20.10. You work for a software company that has developed a system that provides information about consumers and that is used within a SoS by a number of other retail businesses. They pay you for the services used. Discuss the ethics of changing the system interfaces without notice to coerce users into paying higher charges. Consider this question from the point of view of the company’s employees, customers, and shareholders.
This question is worded confusingly, so my translation is thus:
- Employees == The people working on the service and developing it.
- Customers -> Clients == The companies which are utilizing the service and paying to do so.
- none -> Customers == The people who are being tracked by this system.

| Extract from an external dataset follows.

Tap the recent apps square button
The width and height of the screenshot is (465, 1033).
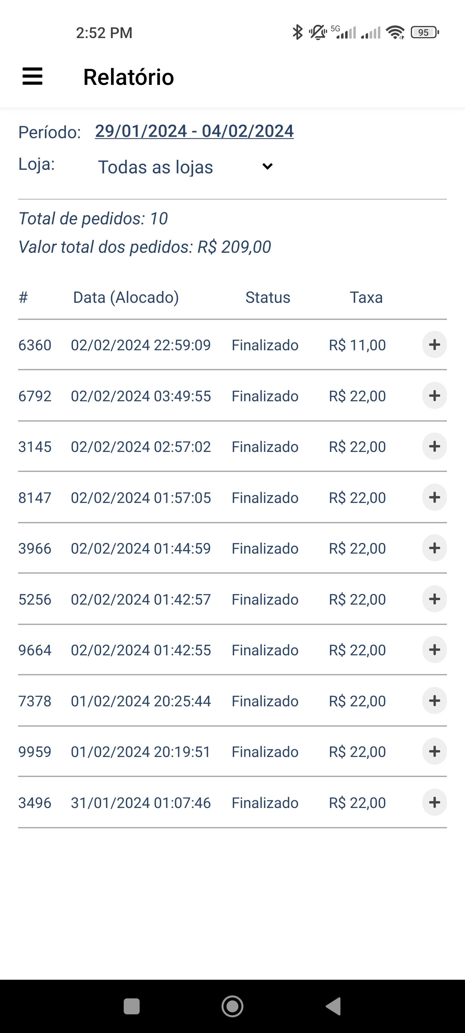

- Shareholders == The people who have a financial interest in the success of the company making this decision.
Employees:
Anyone who knowingly works on an unethical project is themselves unethical. Anyone with a computer science degree doesn’t have an excuse for not knowing. Ethics aside, though, employees will have to ensure they don’t go down for this when it all goes wrong. They have two options; get written proof that what they’re being asked to do is exactly as they believe, and/or quit. The proof is a good idea either way, because if this goes poorly for the company, they’ll be looking for someone to blame.
Clients:
Coercion isn’t ethical. This is how you lose clients, who might decide that instead of paying you more and having to redo the work re-implementing your service, they’d rather not. They might even replace your system with that of a competitor; after all, they have to redesign their interfaces either way. This gets even more complicated if you are part of an organizational or federated SoS; the other companies who provide the other services (which collectively form the SoS that the client utilizes) may have rights, and your company might have responsibilities to those other member providers that are not being respected with this action. If your company is unilaterally acting against the interests of the Organization in an organizational SoS, then I would expect backlash; not just the replacement in the SoS of your service with that of another company, but the possibility of the organization blacklisting your company from other projects as well.
Customers:
Tracking and redistributing customers’ personal data isn’t ethical. By being so blatant with your fleecing of this data, you are making enemies who might bring to the attention of the court system that you are profiting off data which isn’t strictly speaking yours. Laws regarding the rights of an individual over their own personal data have lagged behind technology; you might make history in helping those laws catch up.
Shareholders:
Shareholders in this business are investing in an openly unethical business. They should either influence the company to make better choices, or move their investments elsewhere. While this action may appear immediately profitable, the short term gains for the company will be outweighed by the long-term effect of bad business and acting in bad faith. Investors might not care about ethics, but they will care when bad ethics lead to loss of clients, or worse, lawsuits. That said, this direction might have come from the shareholders, as they are frequently the least scrupulous and most profit-focused. They might even intend to scupper the ship deliberately if it aligns with their other interests, or if they want to sell their shares during the initial bubble for maximum personal profits. Such activities might be unethical and despicable, but they’re predictable nonetheless.